This story is told so well with a special sort of realism I felt like I was hearing a true narrative from someone. I've never read a Japanese novel like this before. However it needs to be read rather carefully as our narrator may be in the middle of a business meeting in 1966 and suddenly we are back in 1941 or 1943 and then a paragraph or three later back to his present. Memories come to him and we experience them in his real-time. There is also a rather abrupt switch in the middle of the book to a secondary character having a drunken jag.

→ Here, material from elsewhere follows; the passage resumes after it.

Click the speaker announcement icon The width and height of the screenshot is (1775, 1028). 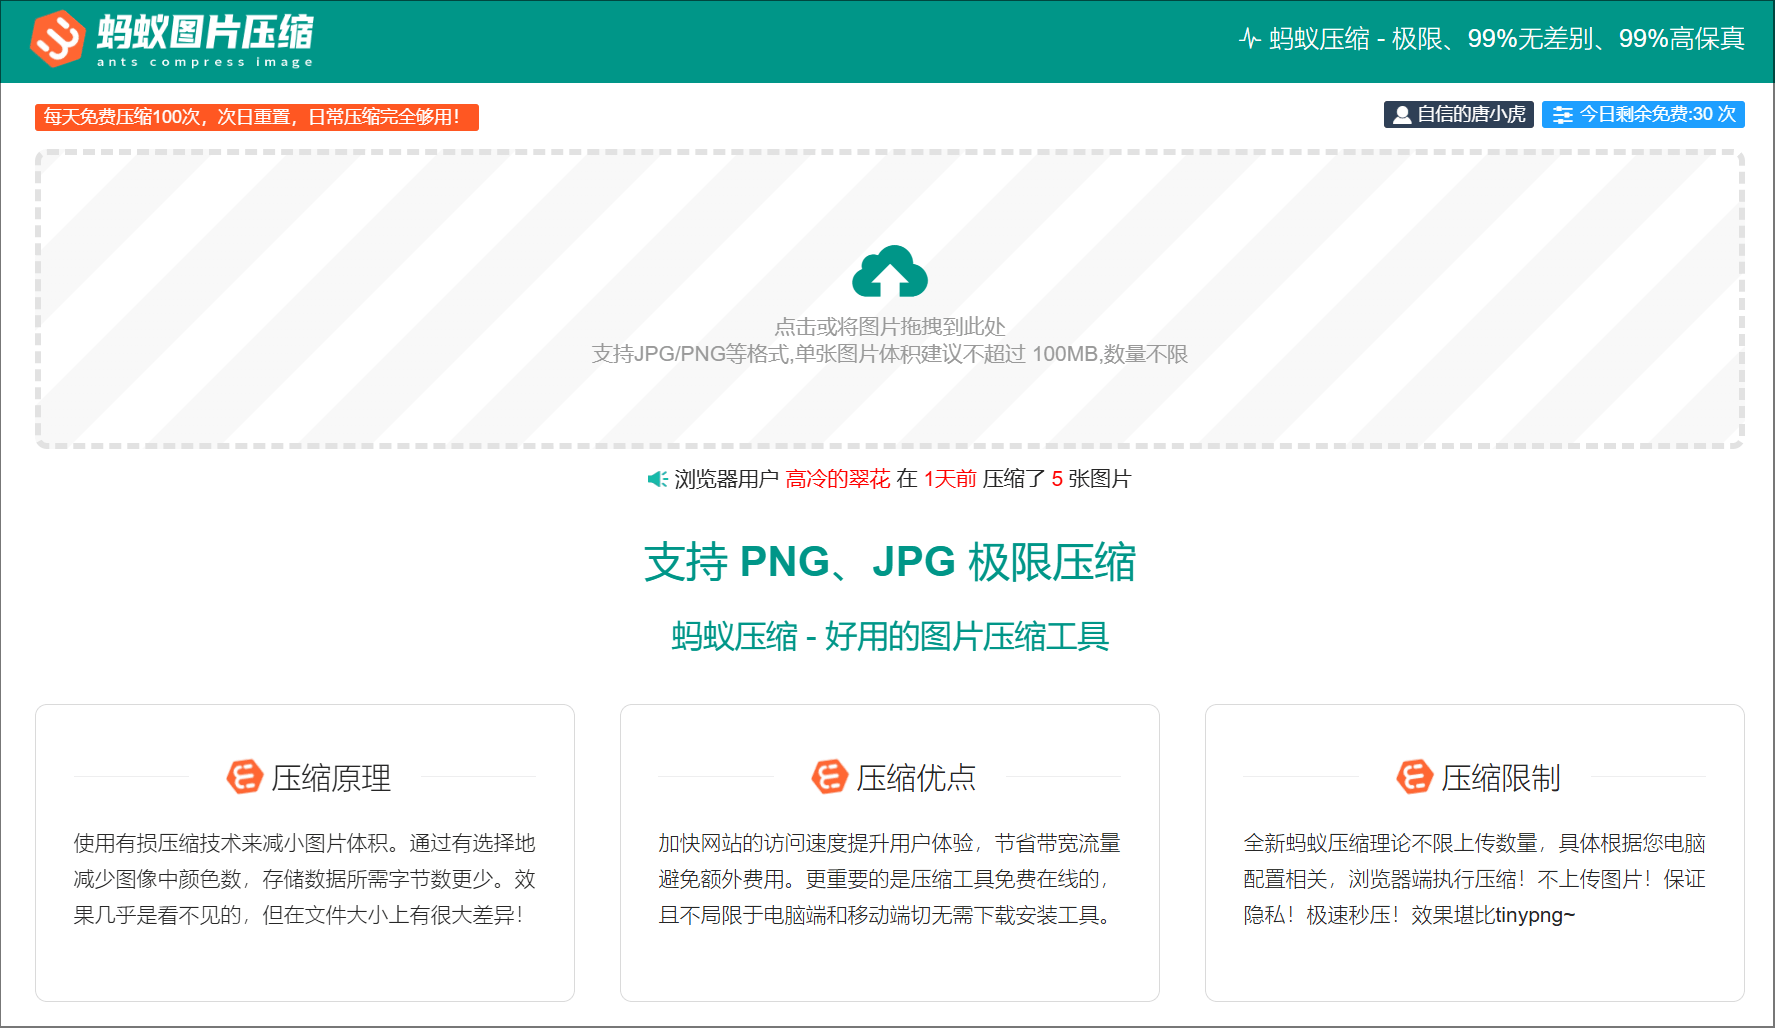(x=657, y=479)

Haruki Murakami apparently admires this author but this isn't a story like one by Murakami. There is a long introduction written by the translator that helps explains things about the author and the setting of the book, although some of it was "over my head". ( )
  RBeffa | Aug 4, 2022 |
To be a draft-resister during the Vietnam War was one thing; to be a draft-resister in Japan during WW II was considered a crime worse than murder, and was punishable by death. This novel relates the story of Shokichi Hamada, who successfully evaded military service during the war. He took on a pseudonym, and wandered the country as an itinerant peddler. After the war, he became a clerk at a university. Hamada's life in the present (1965) is interspersed with his life as a fugitive during the war. When certain events occur which highlight Hamada's past, which he has never tried to hide, he suffers the consequences, but also is forced to reconsider which was the better life--conforming to society's norms or living as his "own person."

While the book is not antiwar per se (the war is entirely in the background), it is an examination of what it means for an individual to reject society's norms. One important theme is that postwar society in Japan was not all that different than prewar society in its expectations of its populace.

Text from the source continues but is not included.